By • Jul 30th, 2009 • Category: Clean Car Talk Daily Snapshots, Maximize Your MPG, Videos

Fusion Hybrid 1,000-Mile Challenge.

This is old news (April, 2009) but very good news, so it worth repeating. Trained drivers using hypermiling techniques achieved 1,445 miles on a single tank of gas in a 2010 Ford Fusion Hybrid. Driving in the Washington, D.C. area, the Fusion Hybrid achieved an average of 81.5 mpg. The Fusion Hybrid’s spec sheet says the car has a 17-gallon tank. This set the world record for gasoline-powered midsize sedan.

Hypermiling is the act of driving using techniques that maximize fuel economy.

The Fusion Hybrid 1,000-Mile Challenge proves that fuel-efficient driving techniques can nearly double a vehicle’s EPA-rated fuel economy. Granted the team consisted of professionals in the automobile industry, but hypermiling techniques can be learned and practiced by anyone.

As reported back on April 28, 2009 by a Ford press release, drivers trained in mileage-maximizing techniques such as smooth acceleration and coasting to red lights were able to get an extraordinary 1,445.7 miles out of a single tank of gas during a fund-raising effort in Washington, D.C. that concluded today. They did it by averaging 81.5 miles per gallon in an off-the-showroom floor, non-modified 2010 Ford Fusion Hybrid, the most fuel-efficient midsize car in North America – nearly doubling its U.S. certified mileage.

The Fusion Hybrid 1,000-Mile Challenge started at 8:15 a.m. EDT on Saturday, April 25, from Mount Vernon, Va., and ended this morning at 5:37 a.m. on George Washington Parkway in Washington, D.C. After more than 69 continuous hours of driving, the Fusion Hybrid finally depleted its tank and came to a stop with an odometer reading of 1,445.7 miles – setting a world record for gasoline-powered, midsize sedan.

The challenge team, which included NASCAR star Carl Edwards, high mileage trailblazer Wayne Gerdes and several Ford Motor Company engineers, raised more than $8,000 for the Juvenile Diabetes Research Foundation (JDRF) by exceeding the goal of 1,000 miles on a single tank of gas. The Fusion Hybrid’s official estimated range is approximately 700 miles per tank.

“Not only does this demonstrate the Fusion Hybrid’s fuel efficiency, it also shows that driving technique is one of the keys to maximizing its potential,” said Nancy Gioia, director, Ford Sustainable Mobility Technologies and Hybrid Vehicle Programs. “The fact that we were able raise much needed funds for JDRF while raising the bar on fuel efficient driving performance made the effort doubly worthwhile.”

Maximizing mileage

A team of seven drivers prepared for the challenge by learning a few mileage-maximizing techniques, most of which can be used in any vehicle to improve fuel economy, but are especially useful in the Fusion Hybrid where the driver can take advantage of pure electric energy at speeds below 47 mph.

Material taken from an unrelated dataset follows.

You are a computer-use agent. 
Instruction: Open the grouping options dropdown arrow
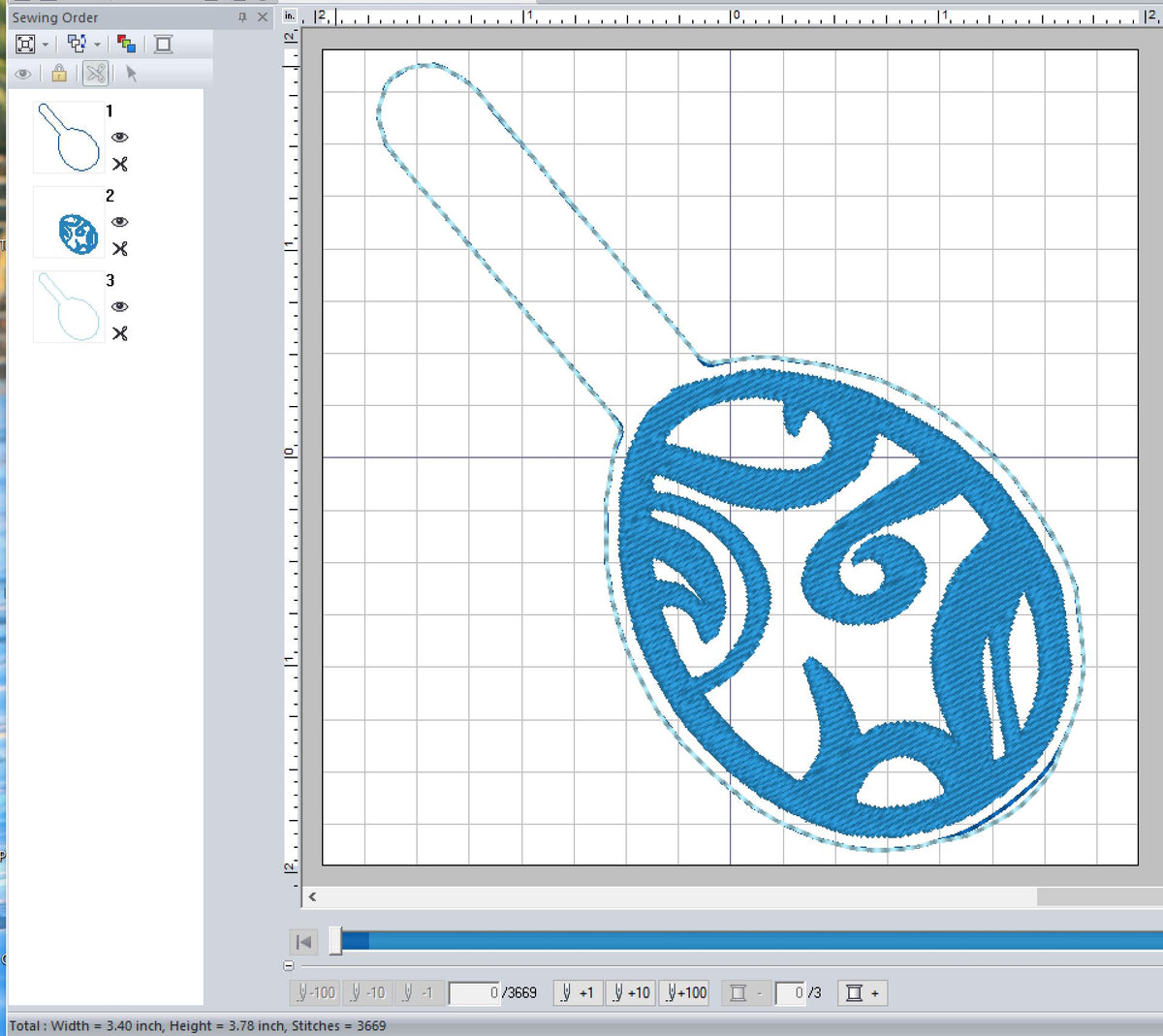99,44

CleanMPG.com founder Wayne Gerdes, an engineer from Illinois who coined the term “hypermiling” to describe the mileage-maximizing techniques, provided the pointers. They include:

  • Slowing down and maintaining even throttle pressure;
  • Gradually accelerating and smoothly braking;
  • Maintaining a safe distance between vehicles and anticipating traffic conditions;
  • Coasting up to red lights and stop signs to avoid fuel waste and brake wear;
  • Minimize use of heater and air conditioning to reduce the load on the engine;
  • Close windows at high speeds to reduce aerodynamic drag;
  • Applying the “Pulse and Glide” technique while maintaining the flow of traffic;
  • Minimize excessive engine workload by using the vehicle’s kinetic forward motion to climb hills, and use downhill momentum to build speed; and
  • Avoiding bumps and potholes that can reduce momentum

“You become very aware of your driving because you’re constantly looking for opportunities to maximize mileage, and a more aware driver is a safer driver, too,” said Gil Portalatin, Ford hybrid applications manager.

In addition, it is important for Fusion Hybrid drivers to manage the battery system’s state of charge through the use of regenerative braking and coasting, and balancing the use of the electric motor and gas engine in city driving to avoid wasting fuel.

Fusion Hybrid drivers also can stay more connected to the hybrid driving experience with Ford’s SmartGaugeTM with EcoGuide, a unique instrument cluster that helps coach drivers on how to optimize performance of their hybrid.

The Challenge

The Fusion Hybrid 1,000-Mile Challenge team took turns driving several routes in and around the national capital over the course of approximately three days and nights. The route involved elevation changes, and ranged from the relatively open George Washington Parkway to a 3-mile stretch in the heart of the city that is clogged with roughly 30 traffic signals.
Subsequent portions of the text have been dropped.